When Italy used to qualify for the FIFA World Cup, I was a big fan of Oracle Endeca Information Discovery and implemented several innovative projects with it. Endeca allowed users to upload and combine diverse data for agile discovery on structured and unstructured information, transform and enrich data with a powerful visual data integration environment, mine text in multiple languages, and identify sentiment through natural language processing within the same framework. Unfortunately, it was too ahead of its time and didn't achieve the success it deserved.
Two World Cup qualifying failures and one Euro Cup triumph later, the time is ripe and several features seen in Endeca have been included in Oracle Analytics. In this post, I'm going to illustrate how to use Oracle Analytics to easily perform brand reputation analysis without machine learning or marketing experience.
Identifying the Brand to Analyze
According to Marketing91:
Brand Reputation is the perception of the brand and how the particular brand of the company is viewed by customers, stakeholders, and the market as a whole. It is the culmination of ideas and emotions that a customer associated with the brand with the customer service experienced during the purchase of goods and services, whilst using them, and after-sales services provided by the company.
Since Italy can have a chance to win the 2022 FIFA World Cup only in videogames, I'm going to pick eFootball 2022 - a free-to-play football game - to conduct my brand reputation analysis.
At launch, the game was panned by critics and players, who criticized the atrocious graphics, lack of content, laggy engine and finicky controls. With 92% negative reviews, it became the worst-rated game on Steam a day after launch, and the lowest-rate game of 2021 on the review aggregator Metacritic.
Konami - the publisher - apologised for the game's many issues and said they would work on improving it. A major update was released on the 14th of April 2022 on PC and consoles: would it be sufficient to raise the reputation of the game?
+++
- TO DO -
(1) Render this sentence from the brand reputation post in Spanish: "Unfortunately, it was too ahead of its time and didn't achieve the success it deserved."
(2) According to the brand reputation post, what did critics and players criticize about eFootball 2022 at launch? List every point.
The entries that follow were taken from a different source.

- RECORD EXTRACTS -
+++
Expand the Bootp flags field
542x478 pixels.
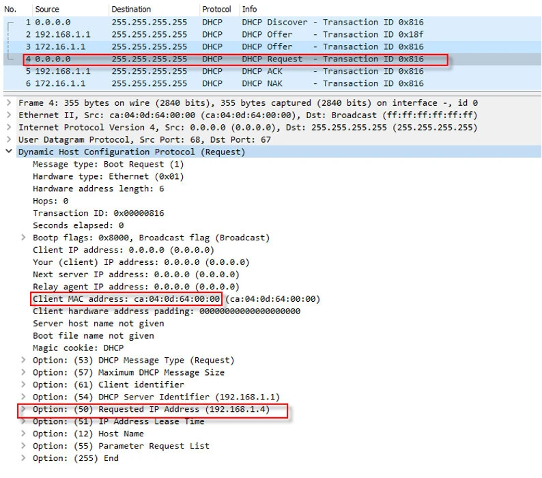point(24,238)
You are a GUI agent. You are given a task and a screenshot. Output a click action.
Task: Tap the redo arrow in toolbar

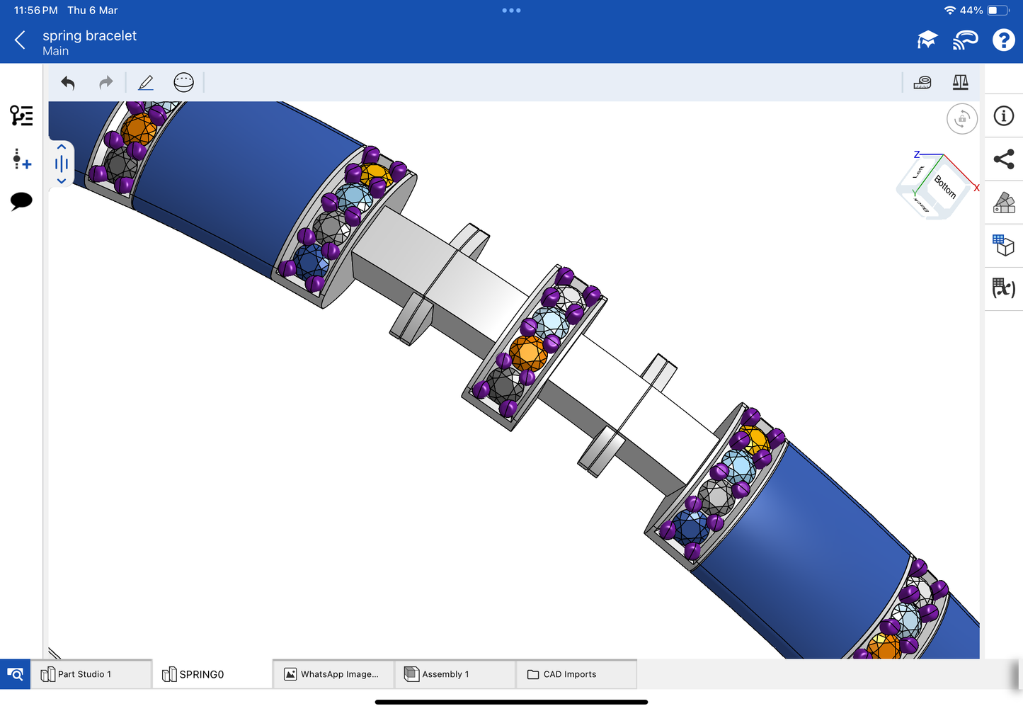(x=105, y=83)
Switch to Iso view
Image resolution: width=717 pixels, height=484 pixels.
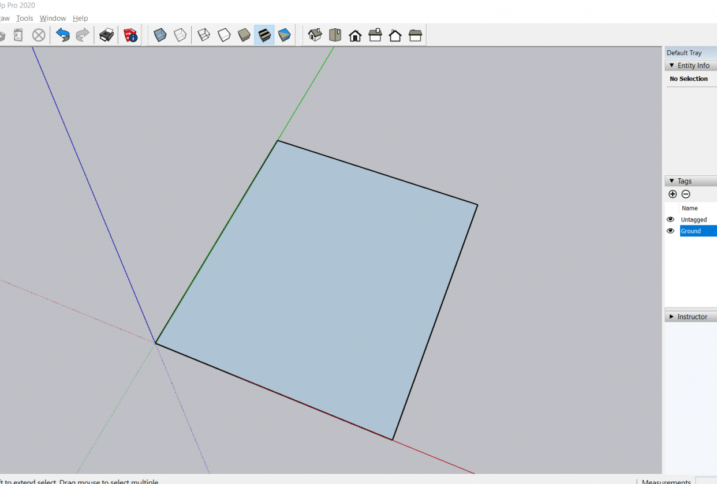tap(315, 35)
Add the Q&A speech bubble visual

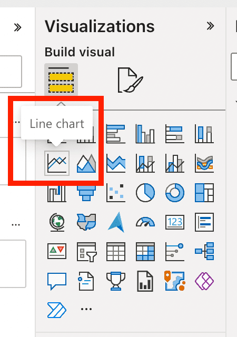[57, 281]
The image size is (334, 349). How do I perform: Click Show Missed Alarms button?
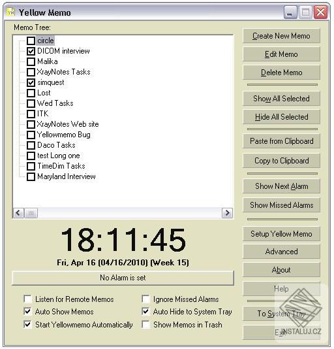(281, 205)
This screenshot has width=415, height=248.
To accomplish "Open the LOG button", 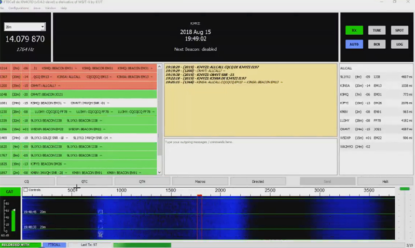I will tap(397, 45).
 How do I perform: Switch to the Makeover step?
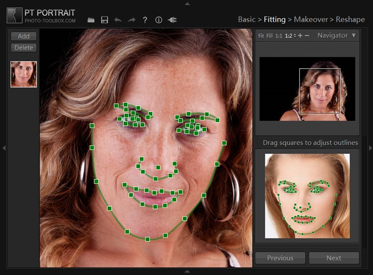tap(311, 19)
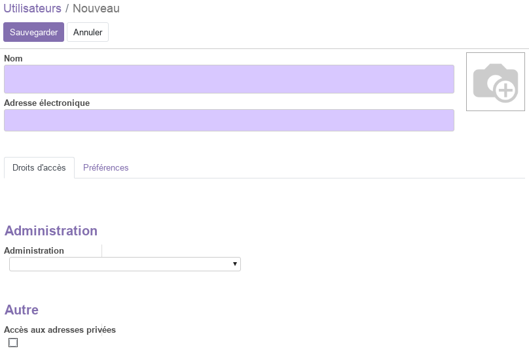Go back to Utilisateurs breadcrumb
Image resolution: width=529 pixels, height=355 pixels.
coord(32,8)
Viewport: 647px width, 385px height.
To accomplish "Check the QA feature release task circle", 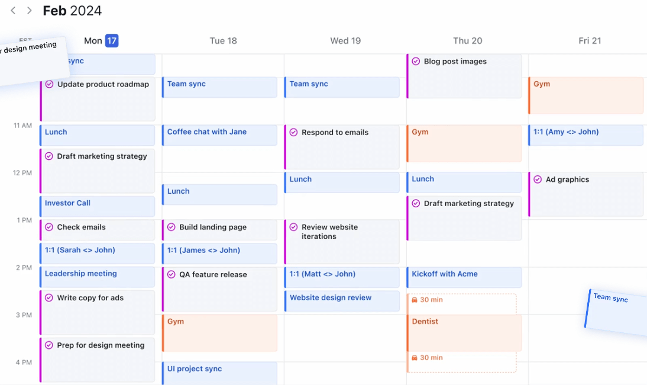I will (x=172, y=274).
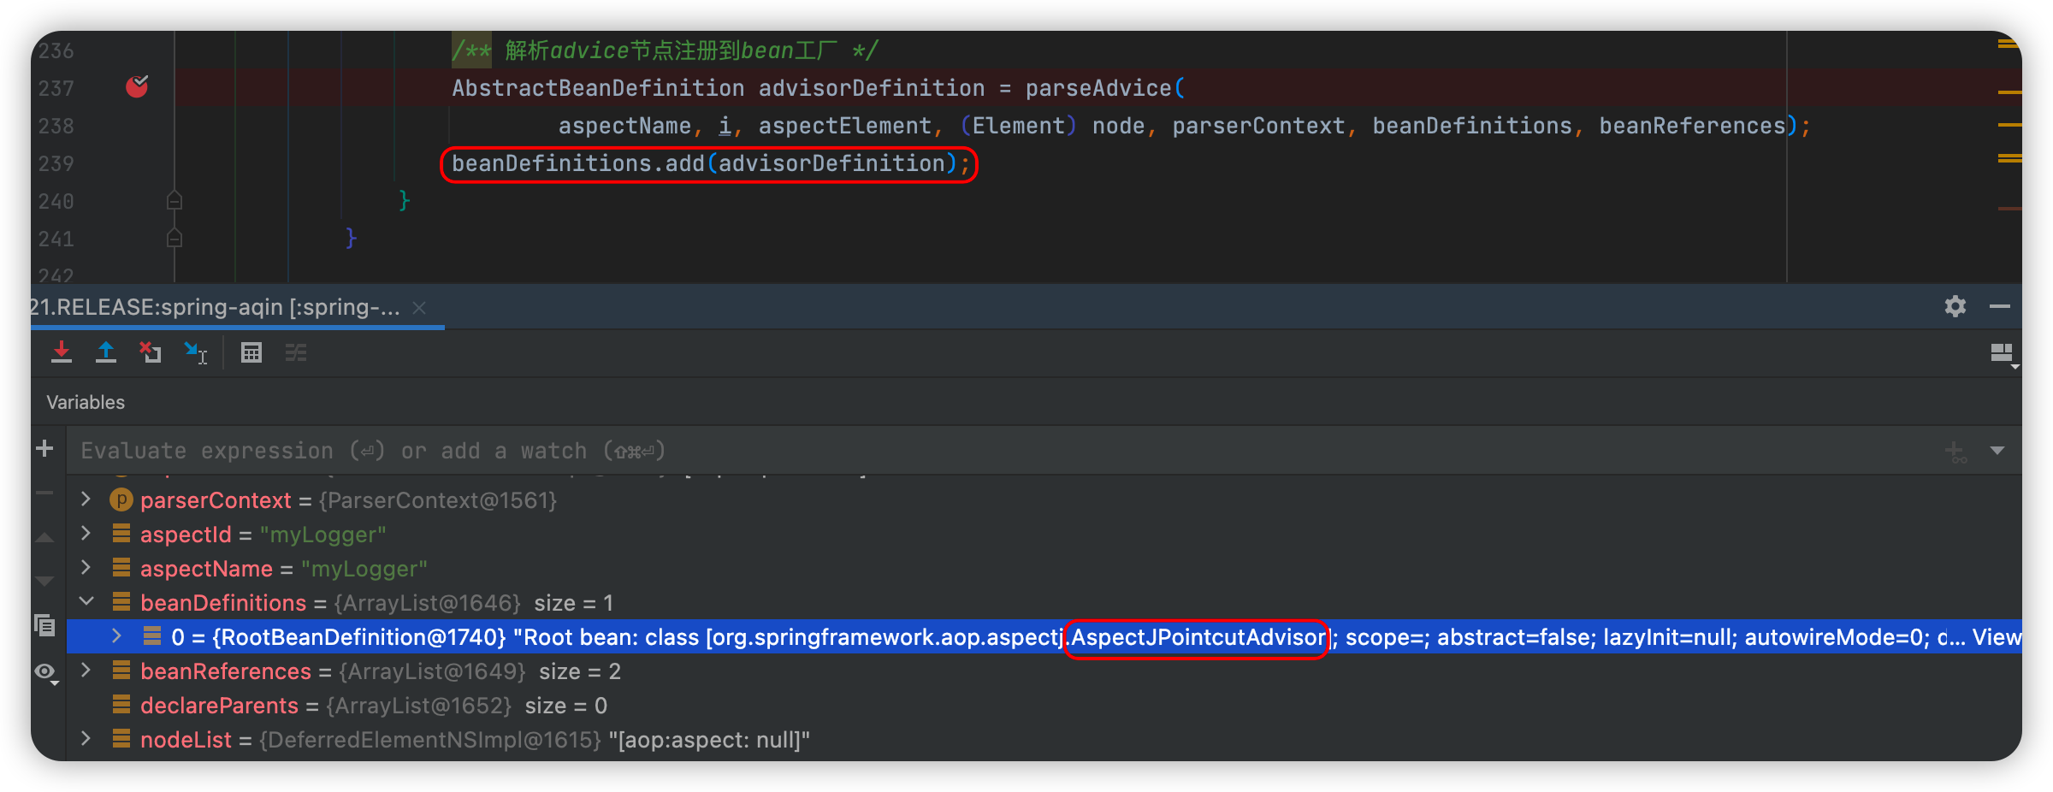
+++
- ANSWERS BY TASK -
(1) Lamentablemente, se adelantó demasiado a su tiempo y no alcanzó el éxito que merecía.

(2)
- Atrocious graphics
- Lack of content
- Laggy engine
- Finicky controls